13. The radiation treatment planning system of claim 11 or 12, wherein the objective function reflects one or more radiation constraints for the patient.
14. The radiation treatment planning system according to claim 11 or 12, wherein the objective function is defined as optimizing a radiation plan based on intensity modulated radiation therapy (IMRT) or as optimizing a radiation plan based on volume modulated arc therapy (VMAT).
15. The radiation treatment planning system according to claim 11 or 12, wherein the one or more processors are further configured to: The plurality of frame-treatment bed orientations are determined by discretizing the space of possible frame-treatment bed orientations, where each point in the discretized space of possible frame-treatment bed orientations represents the corresponding frame-treatment bed orientation among the plurality of frame-treatment bed orientations.
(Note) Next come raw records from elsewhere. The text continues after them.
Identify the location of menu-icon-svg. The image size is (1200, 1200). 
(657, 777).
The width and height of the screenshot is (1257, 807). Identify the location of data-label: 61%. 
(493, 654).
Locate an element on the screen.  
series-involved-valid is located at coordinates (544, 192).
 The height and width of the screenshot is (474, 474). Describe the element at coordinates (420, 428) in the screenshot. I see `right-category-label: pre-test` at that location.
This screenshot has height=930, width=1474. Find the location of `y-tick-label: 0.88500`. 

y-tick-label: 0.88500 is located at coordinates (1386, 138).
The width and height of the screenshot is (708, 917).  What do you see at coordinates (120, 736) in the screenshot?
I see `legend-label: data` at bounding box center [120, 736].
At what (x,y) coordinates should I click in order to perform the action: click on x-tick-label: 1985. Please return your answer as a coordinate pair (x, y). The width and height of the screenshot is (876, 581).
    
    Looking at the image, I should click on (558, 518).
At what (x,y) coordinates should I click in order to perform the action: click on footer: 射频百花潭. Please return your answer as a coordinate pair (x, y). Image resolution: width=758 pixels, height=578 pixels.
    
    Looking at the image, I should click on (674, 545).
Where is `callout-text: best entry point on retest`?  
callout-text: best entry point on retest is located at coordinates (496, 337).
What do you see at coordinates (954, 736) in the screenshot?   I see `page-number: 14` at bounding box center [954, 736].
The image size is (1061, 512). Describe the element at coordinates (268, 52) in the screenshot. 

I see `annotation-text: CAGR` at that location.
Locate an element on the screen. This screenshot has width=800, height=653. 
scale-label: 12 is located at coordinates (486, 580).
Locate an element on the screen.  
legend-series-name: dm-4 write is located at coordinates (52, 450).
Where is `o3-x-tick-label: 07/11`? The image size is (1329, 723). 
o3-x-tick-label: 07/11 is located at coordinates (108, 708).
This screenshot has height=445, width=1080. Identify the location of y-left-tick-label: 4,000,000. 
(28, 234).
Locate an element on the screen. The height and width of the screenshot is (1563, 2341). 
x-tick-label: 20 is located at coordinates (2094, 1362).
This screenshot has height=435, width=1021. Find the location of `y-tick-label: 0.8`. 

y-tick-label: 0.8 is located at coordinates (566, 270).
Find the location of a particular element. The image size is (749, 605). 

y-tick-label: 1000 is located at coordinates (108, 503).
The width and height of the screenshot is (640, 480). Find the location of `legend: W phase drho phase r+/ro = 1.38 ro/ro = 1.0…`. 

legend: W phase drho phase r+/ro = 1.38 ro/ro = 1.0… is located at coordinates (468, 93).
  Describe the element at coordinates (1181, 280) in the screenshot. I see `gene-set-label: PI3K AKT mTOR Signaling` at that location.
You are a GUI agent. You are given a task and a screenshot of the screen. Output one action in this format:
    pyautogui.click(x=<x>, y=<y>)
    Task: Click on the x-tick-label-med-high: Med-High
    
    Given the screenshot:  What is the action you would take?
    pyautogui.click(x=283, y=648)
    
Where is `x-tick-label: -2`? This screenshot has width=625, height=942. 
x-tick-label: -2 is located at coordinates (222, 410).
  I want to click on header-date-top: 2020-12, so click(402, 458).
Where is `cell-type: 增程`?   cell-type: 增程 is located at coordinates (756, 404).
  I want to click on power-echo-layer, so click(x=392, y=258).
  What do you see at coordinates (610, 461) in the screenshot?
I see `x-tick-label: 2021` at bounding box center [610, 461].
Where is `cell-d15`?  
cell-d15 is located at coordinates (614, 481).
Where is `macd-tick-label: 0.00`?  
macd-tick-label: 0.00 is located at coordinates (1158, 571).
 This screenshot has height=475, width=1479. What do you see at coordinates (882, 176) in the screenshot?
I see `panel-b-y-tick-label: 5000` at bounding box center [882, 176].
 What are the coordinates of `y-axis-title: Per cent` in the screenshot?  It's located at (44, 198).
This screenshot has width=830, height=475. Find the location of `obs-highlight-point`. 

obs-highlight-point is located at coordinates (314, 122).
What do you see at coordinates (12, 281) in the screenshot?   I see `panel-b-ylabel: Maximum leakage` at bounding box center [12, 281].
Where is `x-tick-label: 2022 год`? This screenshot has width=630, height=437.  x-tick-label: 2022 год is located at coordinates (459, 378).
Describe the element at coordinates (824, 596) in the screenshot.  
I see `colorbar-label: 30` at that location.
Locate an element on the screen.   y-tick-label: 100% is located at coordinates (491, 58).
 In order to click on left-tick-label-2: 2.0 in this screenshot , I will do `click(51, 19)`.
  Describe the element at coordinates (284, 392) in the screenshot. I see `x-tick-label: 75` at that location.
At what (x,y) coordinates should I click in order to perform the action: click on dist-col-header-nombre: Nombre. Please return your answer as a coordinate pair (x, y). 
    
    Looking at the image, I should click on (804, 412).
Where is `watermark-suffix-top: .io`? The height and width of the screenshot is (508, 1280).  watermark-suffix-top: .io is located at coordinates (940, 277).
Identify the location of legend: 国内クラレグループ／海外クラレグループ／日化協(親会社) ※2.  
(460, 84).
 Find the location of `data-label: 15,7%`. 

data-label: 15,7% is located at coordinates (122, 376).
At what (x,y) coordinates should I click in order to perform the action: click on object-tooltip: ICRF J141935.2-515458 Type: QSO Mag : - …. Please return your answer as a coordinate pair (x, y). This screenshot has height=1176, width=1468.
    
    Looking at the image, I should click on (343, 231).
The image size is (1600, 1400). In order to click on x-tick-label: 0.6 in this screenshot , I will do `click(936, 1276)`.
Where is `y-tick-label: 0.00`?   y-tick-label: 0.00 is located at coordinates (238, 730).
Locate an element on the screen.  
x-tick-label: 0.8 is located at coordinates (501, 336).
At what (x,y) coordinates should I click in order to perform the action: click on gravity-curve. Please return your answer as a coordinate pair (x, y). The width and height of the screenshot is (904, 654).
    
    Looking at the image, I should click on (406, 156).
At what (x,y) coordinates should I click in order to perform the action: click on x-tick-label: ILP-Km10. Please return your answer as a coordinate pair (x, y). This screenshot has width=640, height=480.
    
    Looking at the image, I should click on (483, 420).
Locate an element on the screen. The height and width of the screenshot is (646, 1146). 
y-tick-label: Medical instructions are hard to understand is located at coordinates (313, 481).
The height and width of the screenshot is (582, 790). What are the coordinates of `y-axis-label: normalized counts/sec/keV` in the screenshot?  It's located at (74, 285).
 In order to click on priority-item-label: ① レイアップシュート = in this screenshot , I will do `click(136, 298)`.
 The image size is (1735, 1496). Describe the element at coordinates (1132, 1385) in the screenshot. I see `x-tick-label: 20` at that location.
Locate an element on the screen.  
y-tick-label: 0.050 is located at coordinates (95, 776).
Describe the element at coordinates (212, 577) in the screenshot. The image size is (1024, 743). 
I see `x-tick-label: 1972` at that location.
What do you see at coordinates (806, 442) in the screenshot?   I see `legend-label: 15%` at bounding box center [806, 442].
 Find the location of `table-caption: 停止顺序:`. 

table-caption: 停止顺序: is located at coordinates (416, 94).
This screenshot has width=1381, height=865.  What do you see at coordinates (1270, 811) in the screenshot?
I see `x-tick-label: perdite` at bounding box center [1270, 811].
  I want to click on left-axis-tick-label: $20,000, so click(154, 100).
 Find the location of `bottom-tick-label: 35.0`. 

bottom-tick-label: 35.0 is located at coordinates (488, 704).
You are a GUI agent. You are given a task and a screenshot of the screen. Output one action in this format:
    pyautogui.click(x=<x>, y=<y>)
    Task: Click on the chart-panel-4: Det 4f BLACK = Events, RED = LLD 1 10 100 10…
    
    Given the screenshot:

16. The radiation processing planning system of claim 11 or 12, wherein the one or more processors are configured to apply weighted projection when projecting the cost matrix onto each of a plurality of fluence planes.
17. The radiation processing planning system of claim 16, wherein when applying the weighted projection, the one or more processors are configured to weight the projected values of the cost matrix according to the depth of the planned target volume (PTV) within the anatomical region in the direction of the radiation beam.
18. The radiation treatment planning system of claim 11 or 12, wherein, in determining the sequence of gantry-treatment bed orientation, the one or more processors are configured to: For each gantry-treatment bed orientation, calculate the corresponding matrix sum, whereby the matrix sum represents the sum of the projections of the cost matrix onto the target mask of the injection plane associated with that gantry-treatment bed orientation; and The sequence of bench-bed orientations is determined by using the sum of matrices calculated for the plurality of bench-bed orientations.
19. The radiation treatment planning system of claim 18, wherein, in determining the sequence of gantry-treatment bed orientations, the one or more processors are configured to minimize the sum of matrix values along the processing path, the processing path extending over a predefined range of gantry-treatment bed orientations.
20. A computer-readable medium including computer code instructions stored thereon, the computer code instructions causing one or more processors to: Determine an estimate of the radiation dose distribution within the patient's anatomical regions; The cost matrix is determined using the estimated radiation dose distribution, the cost matrix representing an objective function defined based on the estimated radiation dose distribution and patient-specific data; The cost matrix is projected onto each of a plurality of fluence planes, each of the plurality of fluence planes being associated with a corresponding gantry-treatment bed orientation among a plurality of gantry-treatment bed orientations of a medical linear accelerator device; as well as The sequence of bench-to-bed orientations representing treatment paths among the plurality of bench-to-bed orientations is determined by projecting the cost matrix onto each of the plurality of injection planes.